* **Data items**
Segment Open
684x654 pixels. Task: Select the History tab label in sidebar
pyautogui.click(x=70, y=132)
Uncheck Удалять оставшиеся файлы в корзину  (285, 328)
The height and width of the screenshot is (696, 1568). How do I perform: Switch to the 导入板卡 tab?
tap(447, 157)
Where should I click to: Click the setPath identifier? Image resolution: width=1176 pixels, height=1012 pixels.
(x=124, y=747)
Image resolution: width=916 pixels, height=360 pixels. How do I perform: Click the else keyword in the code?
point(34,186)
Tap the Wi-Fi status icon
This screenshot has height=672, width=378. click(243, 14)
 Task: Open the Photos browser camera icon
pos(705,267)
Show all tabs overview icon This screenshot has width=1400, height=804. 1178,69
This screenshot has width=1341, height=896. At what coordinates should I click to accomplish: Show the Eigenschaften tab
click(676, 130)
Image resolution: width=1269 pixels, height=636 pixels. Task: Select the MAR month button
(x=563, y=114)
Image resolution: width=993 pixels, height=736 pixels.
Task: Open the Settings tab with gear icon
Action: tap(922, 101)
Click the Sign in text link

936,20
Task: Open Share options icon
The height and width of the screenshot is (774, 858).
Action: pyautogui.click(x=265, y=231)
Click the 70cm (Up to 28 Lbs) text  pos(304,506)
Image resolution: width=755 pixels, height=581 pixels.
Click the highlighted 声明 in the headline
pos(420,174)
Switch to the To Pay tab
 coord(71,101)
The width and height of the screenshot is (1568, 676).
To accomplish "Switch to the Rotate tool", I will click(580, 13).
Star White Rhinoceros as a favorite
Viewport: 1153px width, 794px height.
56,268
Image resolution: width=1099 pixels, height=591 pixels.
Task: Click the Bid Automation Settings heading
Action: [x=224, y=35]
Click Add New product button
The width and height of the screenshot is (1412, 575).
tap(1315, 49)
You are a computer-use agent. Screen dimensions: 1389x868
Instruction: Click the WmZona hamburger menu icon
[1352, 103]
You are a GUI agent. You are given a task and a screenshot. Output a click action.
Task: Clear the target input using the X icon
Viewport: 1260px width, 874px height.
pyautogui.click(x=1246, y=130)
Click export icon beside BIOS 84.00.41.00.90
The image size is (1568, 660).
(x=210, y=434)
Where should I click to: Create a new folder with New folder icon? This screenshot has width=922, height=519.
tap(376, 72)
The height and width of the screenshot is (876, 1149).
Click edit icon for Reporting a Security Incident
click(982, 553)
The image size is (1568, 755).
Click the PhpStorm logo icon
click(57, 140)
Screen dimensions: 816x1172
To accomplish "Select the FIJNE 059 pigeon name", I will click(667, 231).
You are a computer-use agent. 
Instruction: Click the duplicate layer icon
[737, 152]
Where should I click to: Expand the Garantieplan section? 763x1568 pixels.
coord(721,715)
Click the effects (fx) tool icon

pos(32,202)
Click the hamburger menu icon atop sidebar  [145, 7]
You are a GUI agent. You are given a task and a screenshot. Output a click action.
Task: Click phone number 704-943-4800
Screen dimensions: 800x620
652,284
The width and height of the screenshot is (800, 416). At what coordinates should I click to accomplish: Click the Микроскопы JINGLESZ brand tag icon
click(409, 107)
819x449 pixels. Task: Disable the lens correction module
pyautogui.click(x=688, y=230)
Segment Closed
* **WORK REQUIRED**
Repeat the records above exactly, with nothing left out.

* **SOLUTION FOR THIS TASK**
684x654 pixels. Task: Select the History tab label in sidebar
pyautogui.click(x=70, y=132)
Uncheck Удалять оставшиеся файлы в корзину  (285, 328)
The height and width of the screenshot is (696, 1568). How do I perform: Switch to the 导入板卡 tab?
tap(447, 157)
Where should I click to: Click the setPath identifier? Image resolution: width=1176 pixels, height=1012 pixels.
(x=124, y=747)
Image resolution: width=916 pixels, height=360 pixels. How do I perform: Click the else keyword in the code?
point(34,186)
Tap the Wi-Fi status icon
This screenshot has height=672, width=378. click(243, 14)
 Task: Open the Photos browser camera icon
pos(705,267)
Show all tabs overview icon This screenshot has width=1400, height=804. 1178,69
This screenshot has width=1341, height=896. At what coordinates should I click to accomplish: Show the Eigenschaften tab
click(676, 130)
Image resolution: width=1269 pixels, height=636 pixels. Task: Select the MAR month button
(x=563, y=114)
Image resolution: width=993 pixels, height=736 pixels.
Task: Open the Settings tab with gear icon
Action: tap(922, 101)
Click the Sign in text link

936,20
Task: Open Share options icon
The height and width of the screenshot is (774, 858).
Action: pyautogui.click(x=265, y=231)
Click the 70cm (Up to 28 Lbs) text  pos(304,506)
Image resolution: width=755 pixels, height=581 pixels.
Click the highlighted 声明 in the headline
pos(420,174)
Switch to the To Pay tab
 coord(71,101)
The width and height of the screenshot is (1568, 676).
To accomplish "Switch to the Rotate tool", I will click(580, 13).
Star White Rhinoceros as a favorite
Viewport: 1153px width, 794px height.
56,268
Image resolution: width=1099 pixels, height=591 pixels.
Task: Click the Bid Automation Settings heading
Action: [x=224, y=35]
Click Add New product button
The width and height of the screenshot is (1412, 575).
tap(1315, 49)
You are a computer-use agent. Screen dimensions: 1389x868
Instruction: Click the WmZona hamburger menu icon
[1352, 103]
You are a GUI agent. You are given a task and a screenshot. Output a click action.
Task: Clear the target input using the X icon
Viewport: 1260px width, 874px height.
pyautogui.click(x=1246, y=130)
Click export icon beside BIOS 84.00.41.00.90
The image size is (1568, 660).
(x=210, y=434)
Where should I click to: Create a new folder with New folder icon? This screenshot has width=922, height=519.
tap(376, 72)
The height and width of the screenshot is (876, 1149).
Click edit icon for Reporting a Security Incident
click(982, 553)
The image size is (1568, 755).
Click the PhpStorm logo icon
click(57, 140)
Screen dimensions: 816x1172
To accomplish "Select the FIJNE 059 pigeon name", I will click(667, 231).
You are a computer-use agent. 
Instruction: Click the duplicate layer icon
[737, 152]
Where should I click to: Expand the Garantieplan section? 763x1568 pixels.
coord(721,715)
Click the effects (fx) tool icon

pos(32,202)
Click the hamburger menu icon atop sidebar  [145, 7]
You are a GUI agent. You are given a task and a screenshot. Output a click action.
Task: Click phone number 704-943-4800
Screen dimensions: 800x620
652,284
The width and height of the screenshot is (800, 416). At what coordinates should I click to accomplish: Click the Микроскопы JINGLESZ brand tag icon
click(409, 107)
819x449 pixels. Task: Disable the lens correction module
pyautogui.click(x=688, y=230)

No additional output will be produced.